WHAT TO WORK ON:
(A) Answer these questions from the interview on animation producing:
(i) In live action, which built-in gift from actors does AS say animated characters don't get on the screen?
(ii) What does AS call the making of animated movies, in place of a slow process?
(iii) What was KB immediately impressed by?
(B) Duplicate the part of the animation interview that opens with the words containing "KB: I was immediately" and closes with "an animation producer!".
(C) Pick up the interview on animation producing after its final line and keep writing.

PAGE:
------------------------------------------------
What are key distinctions between live action and animation developing and production would you would stress to other producers who are interested in crossing over to animation from live action?

AS: Animation development and production is a focused and iterative process. It takes a long time because every element of the movie is created -- characters, light, dust, shadows. There are no happy accidents. And while actors bring a great deal to the characters they play in animated films, you don't get the built-in gift of their charm, charisma or beauty on the screen, so the characters have to be invented in a very deep way. The market in animation also seems to have its own rules. While you can have 5 live-action super-hero movies out in a single summer or several horror movies at Halloween, that simply doesn’t seem to be the case in animation. Animated films are expected to deliver an almost impossibly high degree of originality – both in the characters they feature as well as the worlds they live in, which is part of makes them both unbelievably challenging and fun to make.

KB: I was immediately impressed by how story-focused DWA is. The studio’s commitment to storytelling excellence was evident even in the interview process. It was exciting and refreshing – I loved it. There’s a rigor to story development in animation, with greater attention to character, plot and theme, so I would caution any live-action producers who are looking to cross over: if you don’t like to talk story, don’t become an animation producer!

What are some myths about developing or producing animation you’d like to see people let go of?

AS: The idea that somehow producing animated movies is a slow-moving process. They may take a long time to make, but they are anything but slow. It's a multi-year sprint.

KB: That’s tough. Perhaps that animation people are more nerdy than live action people? If so, then the people here are the coolest nerds I have ever met. The truth is that every film here evolves differently, so any set myths about producing animated movies must not be true.

What are some new breakthroughs, either technological, or creative, you feel have made a significant impact on the way modern animation is being developed and produced?
------------------------------------------------
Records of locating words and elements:
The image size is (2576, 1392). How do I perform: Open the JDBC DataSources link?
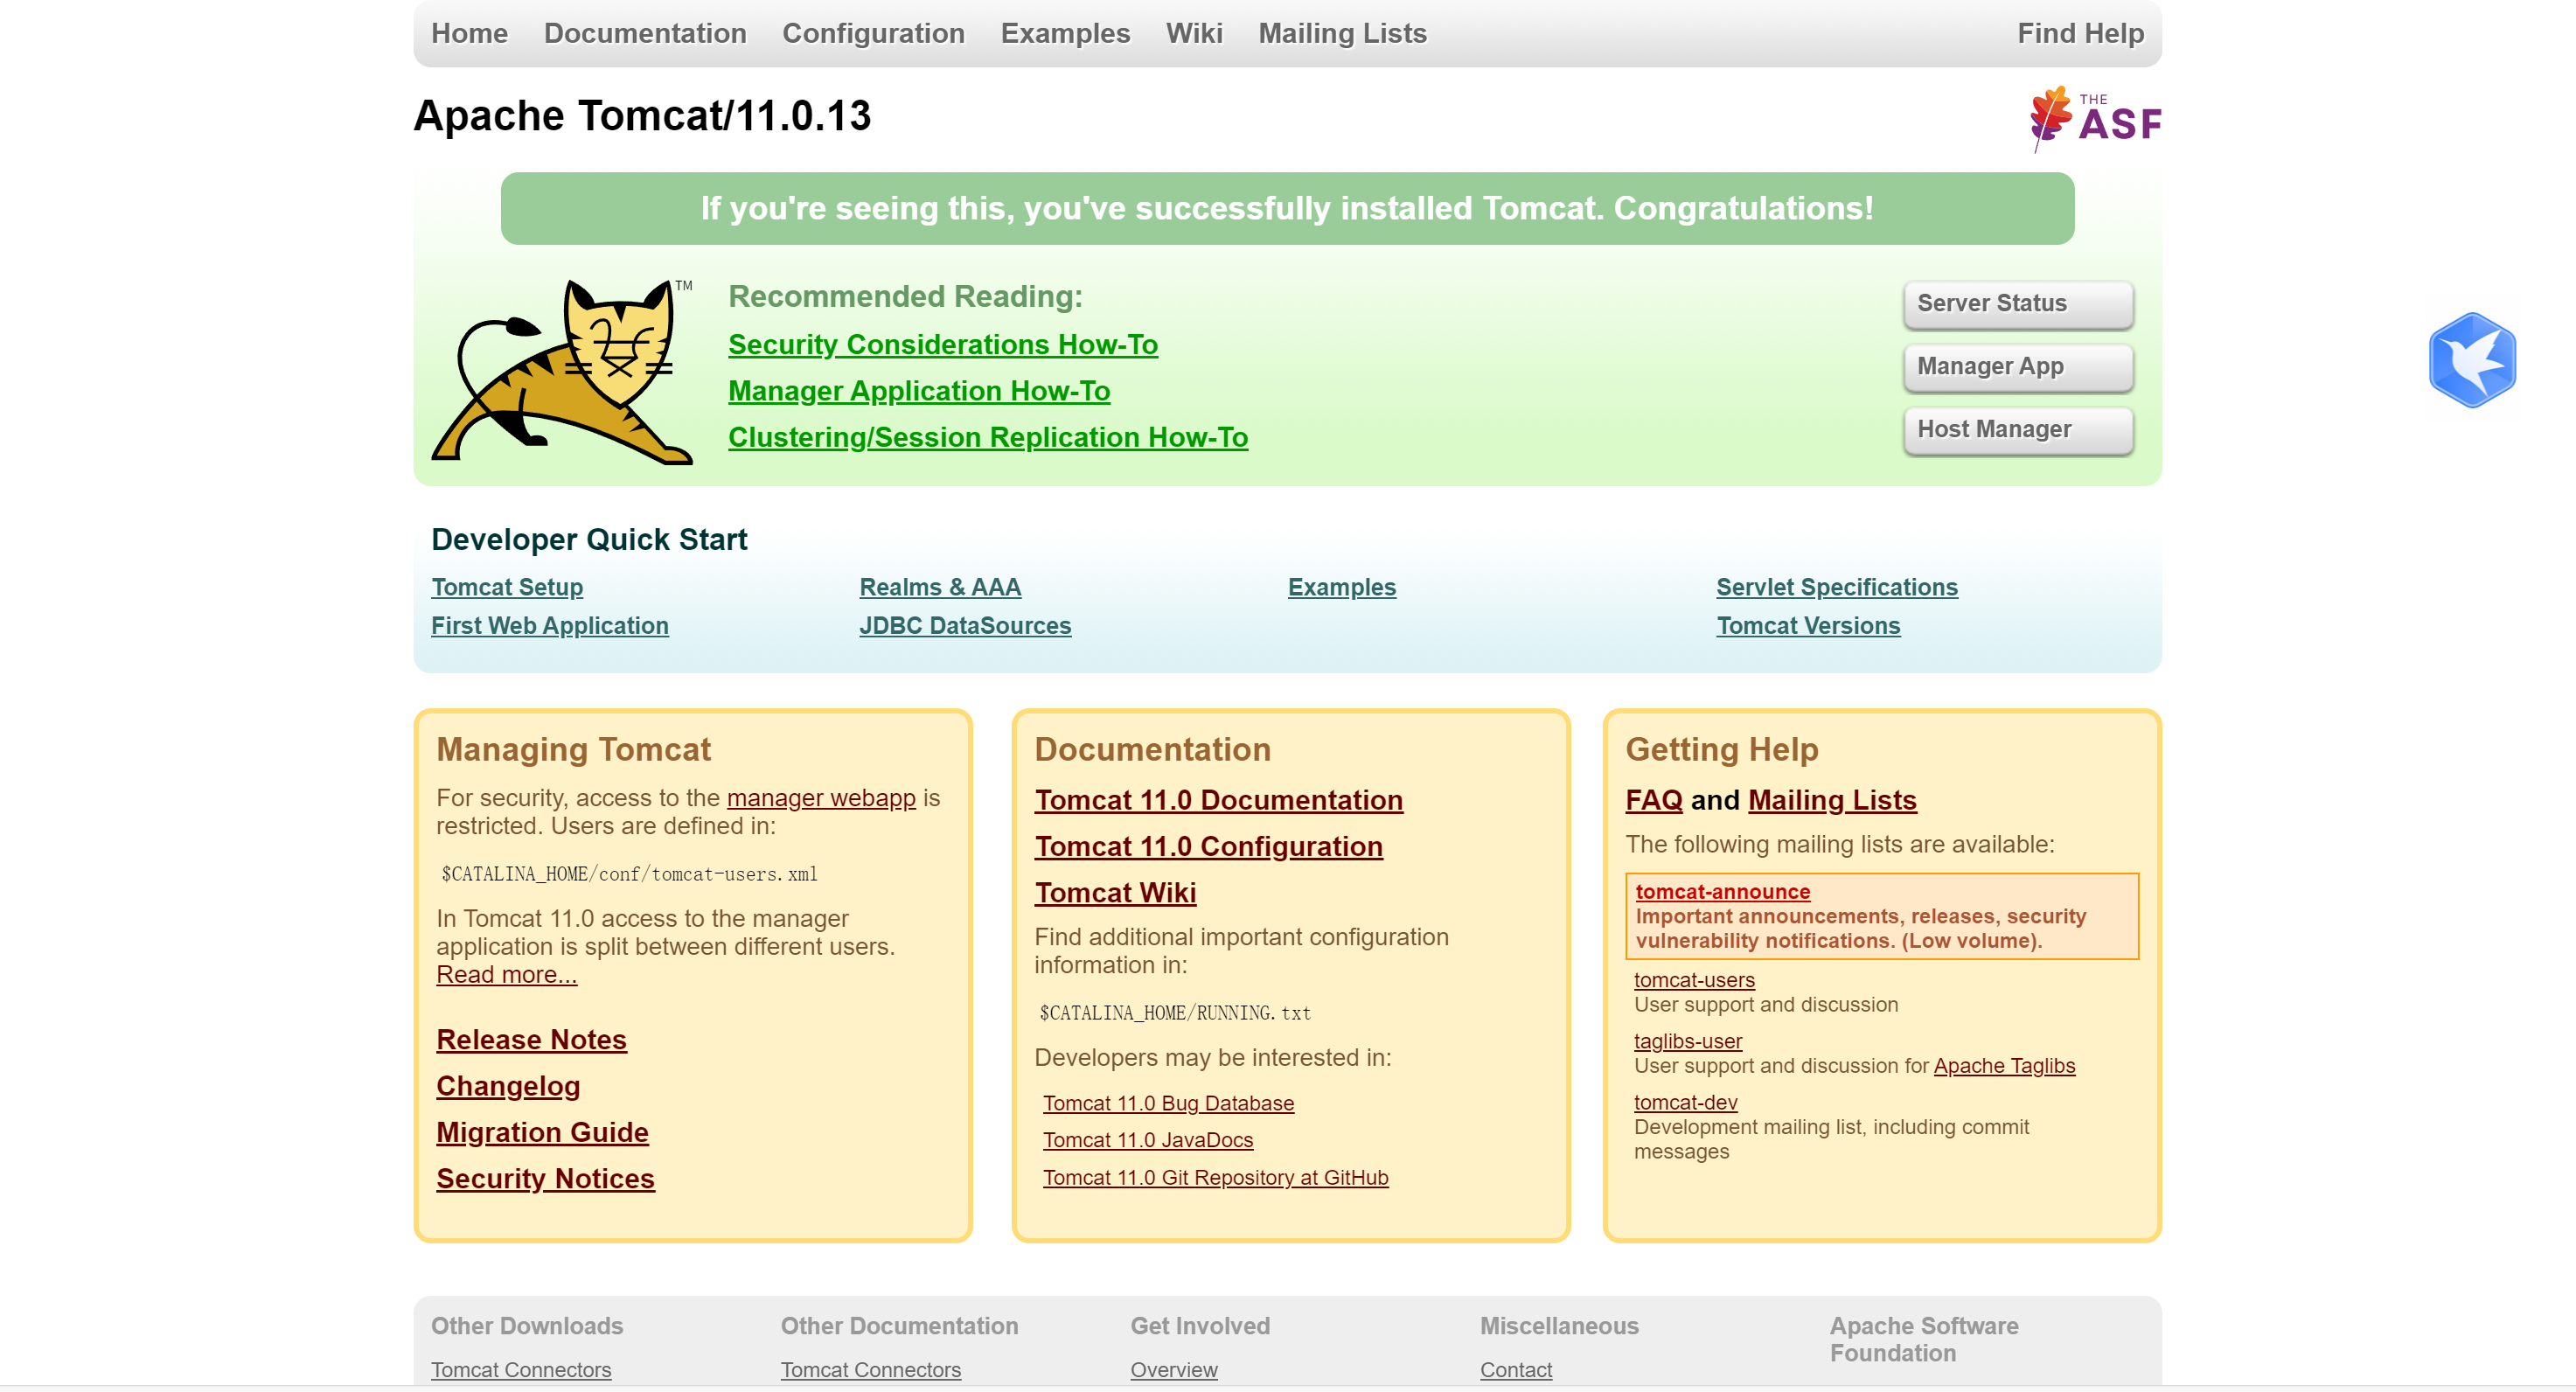point(964,625)
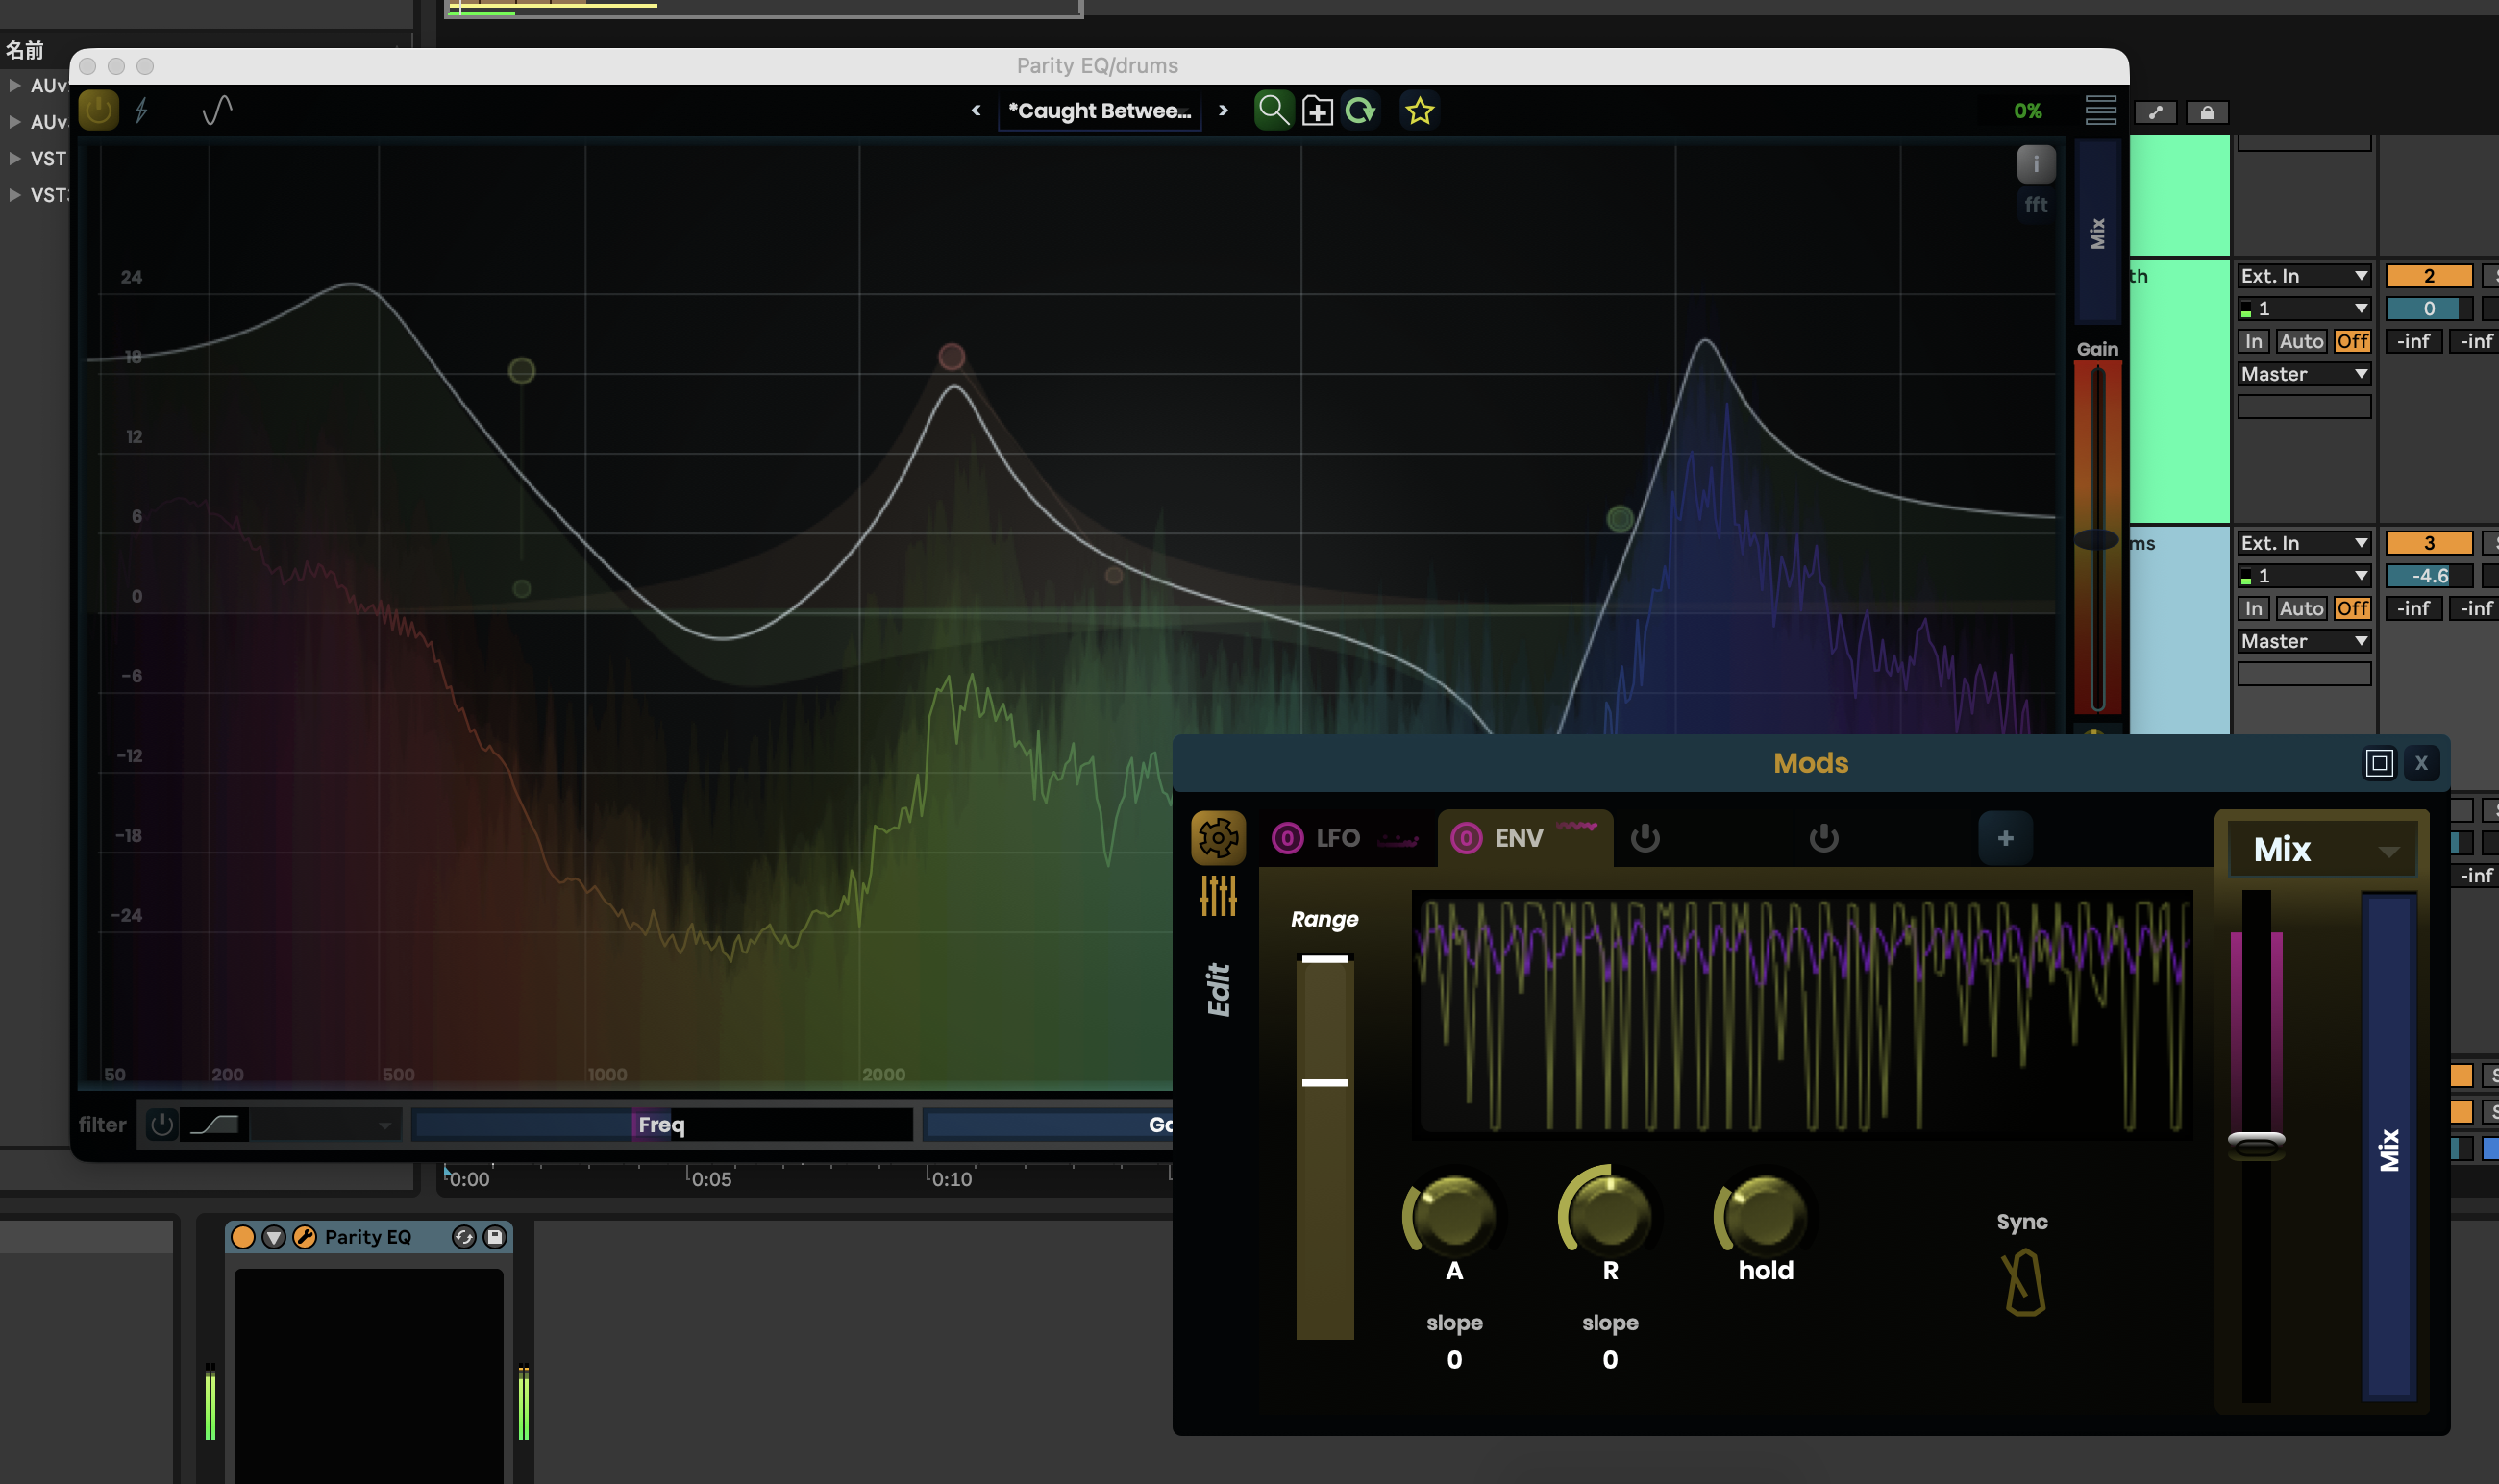Click the preset reload icon in Parity EQ
2499x1484 pixels.
pyautogui.click(x=1359, y=110)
------------------------------------------------
RESULTS FOR EACH TASK:
(A)
(i) Their charm, charisma or beauty on the screen.
(ii) A multi-year sprint.
(iii) How story-focused DWA is.

(B)
KB: I was immediately impressed by how story-focused DWA is. The studio’s commitment to storytelling excellence was evident even in the interview process. It was exciting and refreshing – I loved it. There’s a rigor to story development in animation, with greater attention to character, plot and theme, so I would caution any live-action producers who are looking to cross over: if you don’t like to talk story, don’t become an animation producer!

(C)
AS: Animation is the ultimate intersection of art and technology. At DreamWorks, we have integrated technology into our business – not only as a way to help filmmakers achieve their vision, but also as an initiative in its own right, creating open source technology to help elevate the field as a whole. In regards to Mr. Peabody & Sherman specifically, we’re using advancements in lighting technology earlier in the filmmaking process—in the layout stage—to help us better understand how to improve the final film. Layout artists are the cinematographers of animation. It is the first rough stage of the pipeline. Traditionally, layout looks gray and colorless with no approximation of lighting or acting; the characters are blocky and move like robots with very little expression. On Mr. Peabody & Sherman, our layout team has been taking advantage of improvements in the Maya software to create more sophisticated movement than was previously possible. And while lighting typically takes place much later in the process, our layout artists work very closely with our lighting team so that early on, we have a sense of how the scene will really look and feel. This also enables us to screen layout for audiences where previously we might have needed to go back to story boards.

KB: Not being a technical person, I am not going to address specific technical breakthroughs. I will say that technology and R&D are a very big priority here, and I am constantly impressed. One of the creative breakthroughs that has been exciting to me personally is that our philosophical approach to lighting has gotten much more sophisticated. Roger Deakins has consulted on several of our films including The Croods. Also the use of camera continues to become more bold with each new film. And I continue to be amazed by how the bar for character animation just gets higher and higher – wow.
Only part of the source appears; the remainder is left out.